Please find how many lines of the data contain the string "will", and respond with that number only.

[Dataset records]
+===+
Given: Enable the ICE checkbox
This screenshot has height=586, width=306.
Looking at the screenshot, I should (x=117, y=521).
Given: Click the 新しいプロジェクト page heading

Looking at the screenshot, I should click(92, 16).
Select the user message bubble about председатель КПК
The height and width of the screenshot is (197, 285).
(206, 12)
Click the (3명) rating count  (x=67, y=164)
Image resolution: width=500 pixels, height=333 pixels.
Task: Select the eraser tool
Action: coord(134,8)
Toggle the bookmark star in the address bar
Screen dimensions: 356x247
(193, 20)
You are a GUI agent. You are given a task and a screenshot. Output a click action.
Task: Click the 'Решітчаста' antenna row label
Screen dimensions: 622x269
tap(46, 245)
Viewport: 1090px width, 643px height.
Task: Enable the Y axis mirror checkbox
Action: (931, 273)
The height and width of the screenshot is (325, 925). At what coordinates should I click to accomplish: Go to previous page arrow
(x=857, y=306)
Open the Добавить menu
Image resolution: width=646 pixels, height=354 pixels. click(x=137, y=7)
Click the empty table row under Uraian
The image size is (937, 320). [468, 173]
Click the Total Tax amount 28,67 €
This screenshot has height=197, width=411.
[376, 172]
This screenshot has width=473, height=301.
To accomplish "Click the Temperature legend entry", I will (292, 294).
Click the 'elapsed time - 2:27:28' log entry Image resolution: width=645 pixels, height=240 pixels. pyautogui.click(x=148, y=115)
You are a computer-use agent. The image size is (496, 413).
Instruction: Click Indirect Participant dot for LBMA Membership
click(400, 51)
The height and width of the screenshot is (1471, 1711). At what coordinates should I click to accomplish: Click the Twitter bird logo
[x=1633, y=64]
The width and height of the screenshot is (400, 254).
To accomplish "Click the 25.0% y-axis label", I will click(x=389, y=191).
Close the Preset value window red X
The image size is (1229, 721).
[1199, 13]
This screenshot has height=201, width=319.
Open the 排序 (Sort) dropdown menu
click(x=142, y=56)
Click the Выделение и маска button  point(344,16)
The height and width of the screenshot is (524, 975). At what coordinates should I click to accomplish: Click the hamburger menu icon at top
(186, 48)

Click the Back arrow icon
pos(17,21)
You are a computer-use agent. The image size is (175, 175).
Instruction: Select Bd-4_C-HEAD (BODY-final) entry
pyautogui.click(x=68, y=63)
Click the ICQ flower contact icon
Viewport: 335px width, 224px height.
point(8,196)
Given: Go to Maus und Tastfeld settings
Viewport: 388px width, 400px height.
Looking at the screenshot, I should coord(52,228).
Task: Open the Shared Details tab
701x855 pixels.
+===+
### Answer area
2